The first time I attended GDC I wrote an article about how it can be good *if* you are a sociable networking type, and it can probably suck if you aren’t, and if you are randomly one or the other (like me), then it can be a mixed bag.

That kinda hits home right now. I’ve been to two talks, and they were ok, and chatted to a few people at the show, but not many, and I am just not someone who is going to introduce themselves to strangers. To quote mr darcy…

“I certainly have not the talent which some people possess, of conversing easily with those I have never seen before.”

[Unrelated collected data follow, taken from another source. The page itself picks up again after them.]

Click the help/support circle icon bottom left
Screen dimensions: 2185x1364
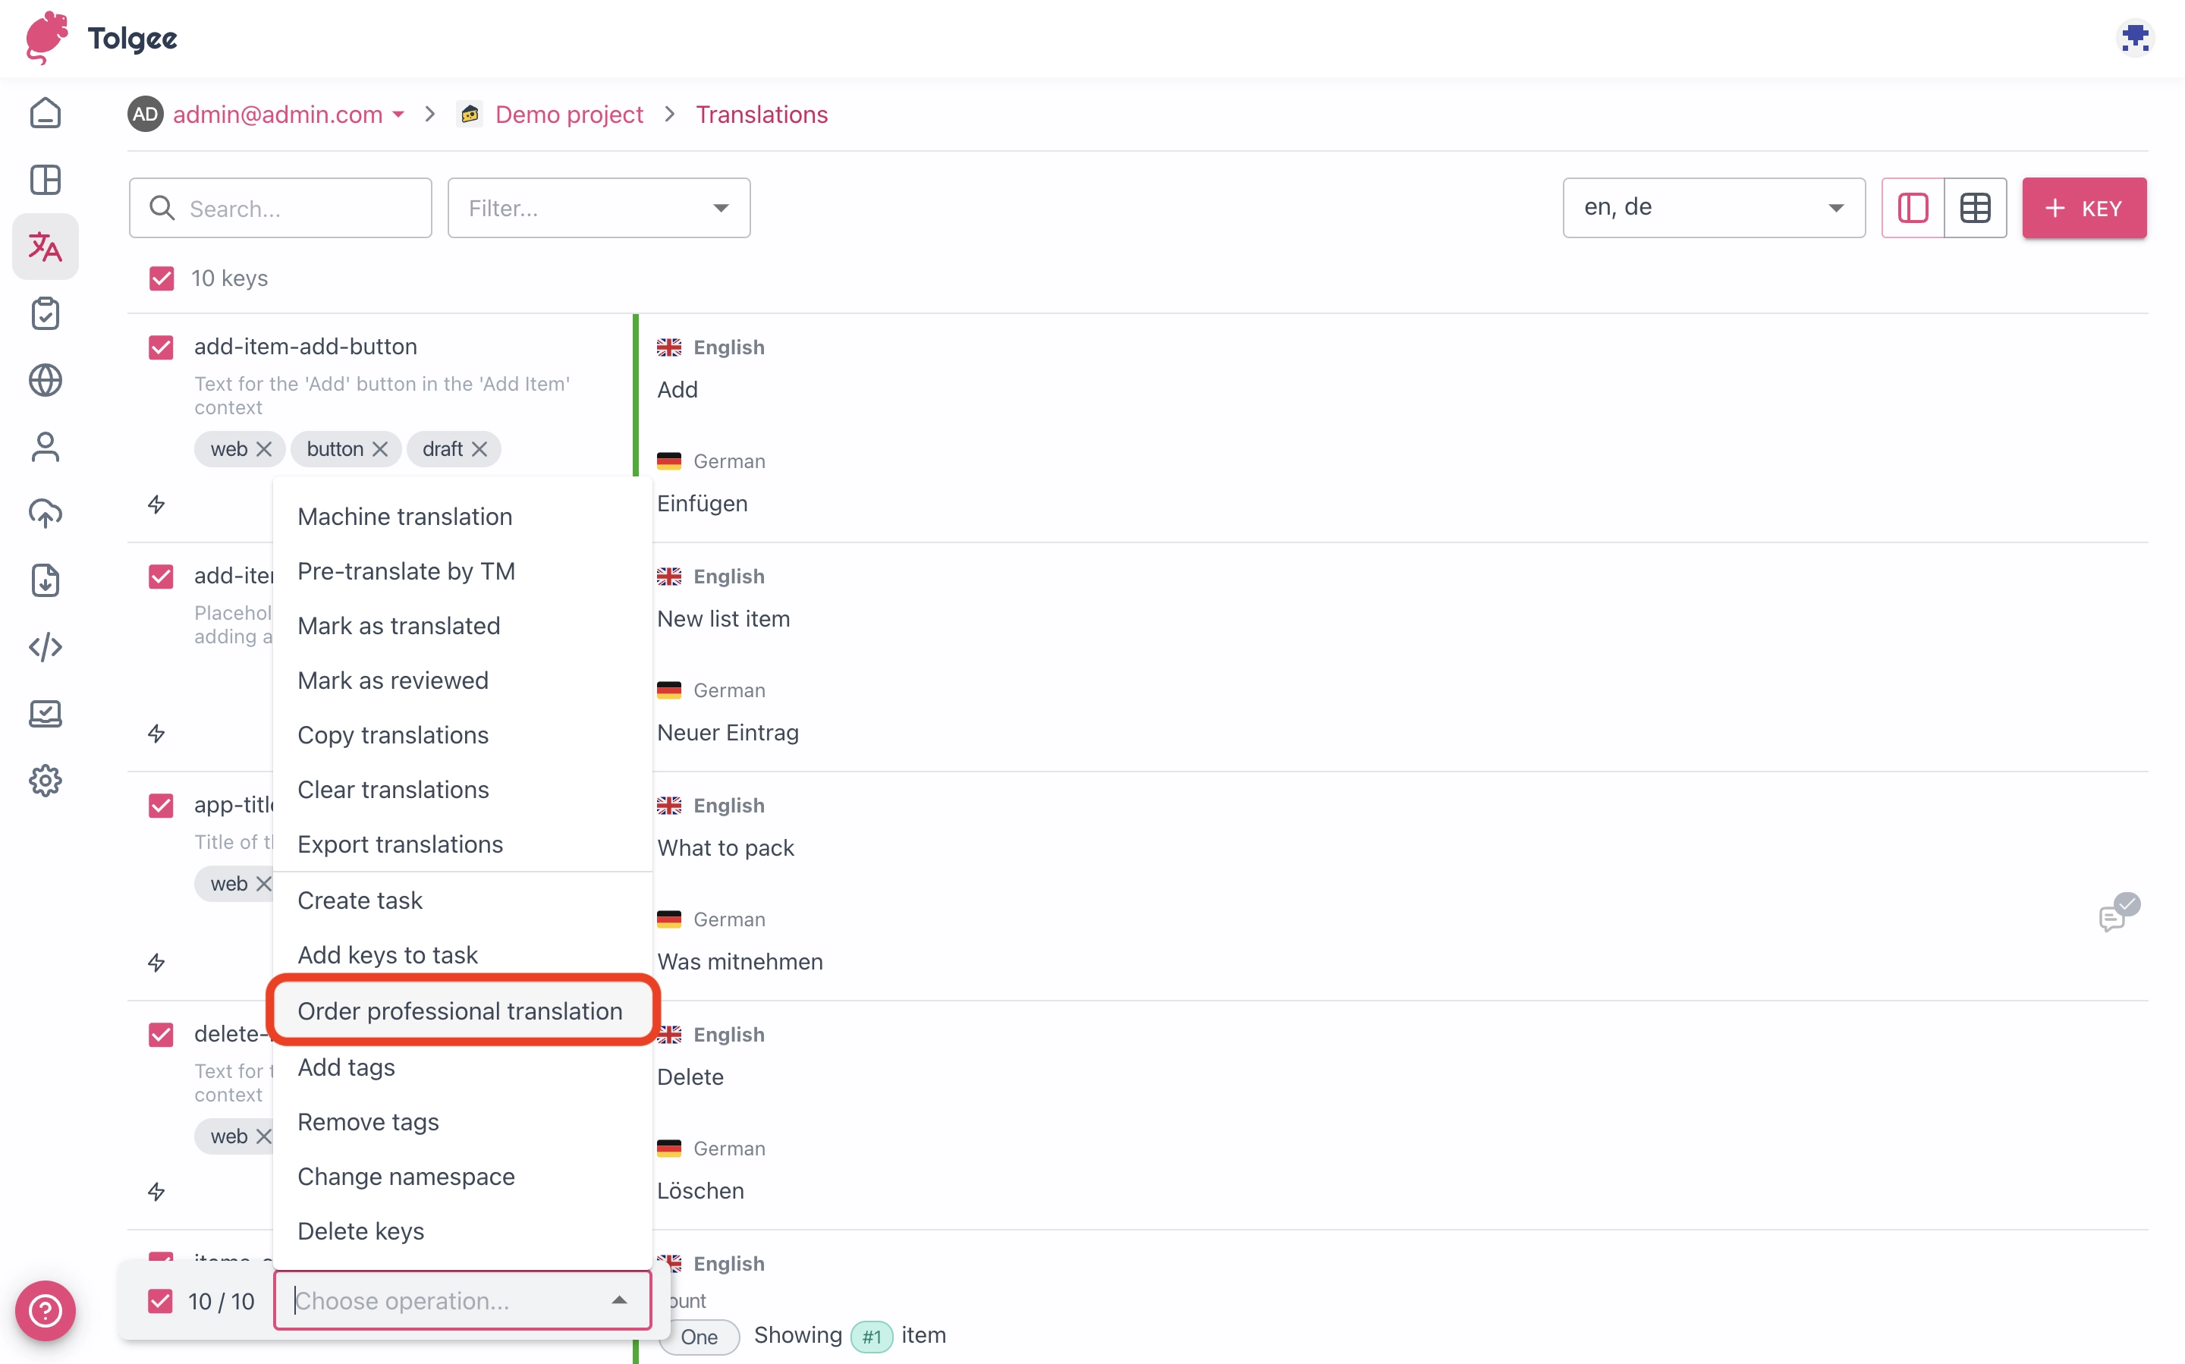click(44, 1309)
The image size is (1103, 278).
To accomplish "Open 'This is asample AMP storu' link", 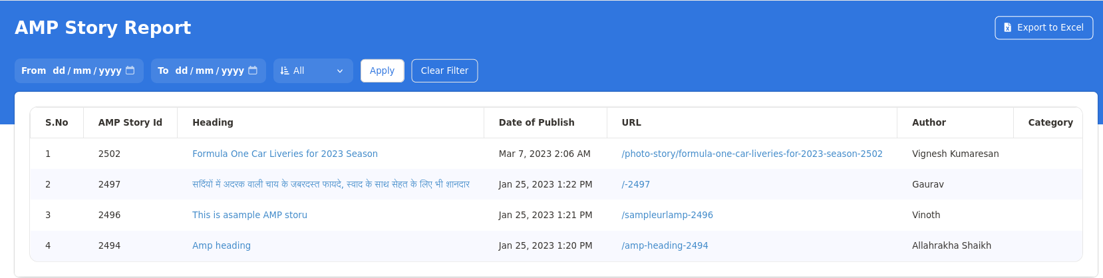I will click(249, 215).
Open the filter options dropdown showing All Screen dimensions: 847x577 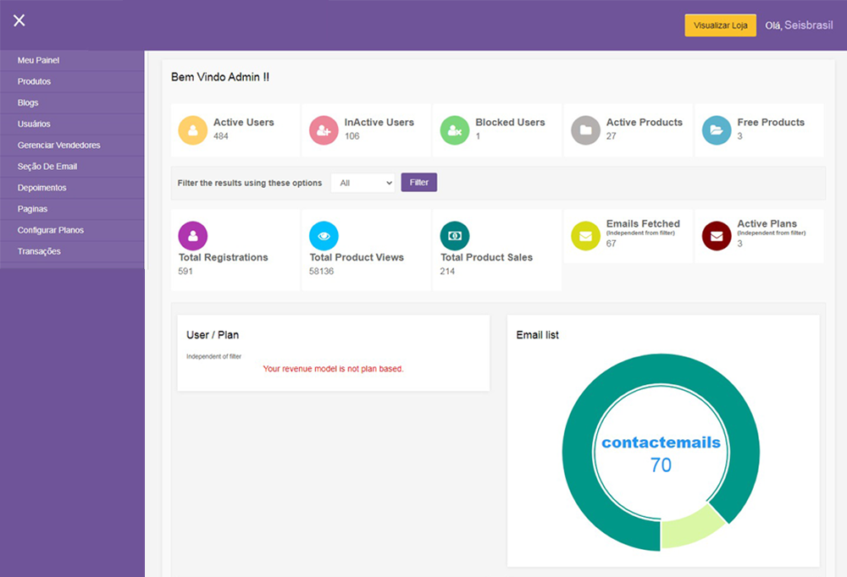coord(363,183)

Of course that’s just one of many ways in which I am like Mr Darcy. But anyway… I’m really glad I’ve arranged to go along to some indie meal tonight, because I know at least *one* person there, and if I sit down and order food I”ll *have* to talk to people, which is probably what I should be doing, and with any luck I can tag along with someone who goes to the other party afterwards. Maybe I should drink some wine :D

I find it quite difficult to write about stuff like this, which is kind of why I do it. I’m sure there are hundreds of blog posts and tweets right now from happy outgoing game developers about how cool it is to hook up with so many like-minded individuals, and thats awesome, I just realize I’m the shy, slightly awkward british dude sat in his hotel room networking with nobody, typing and eating some pretty gross cheese snacks and wishing there was a bloody kettle.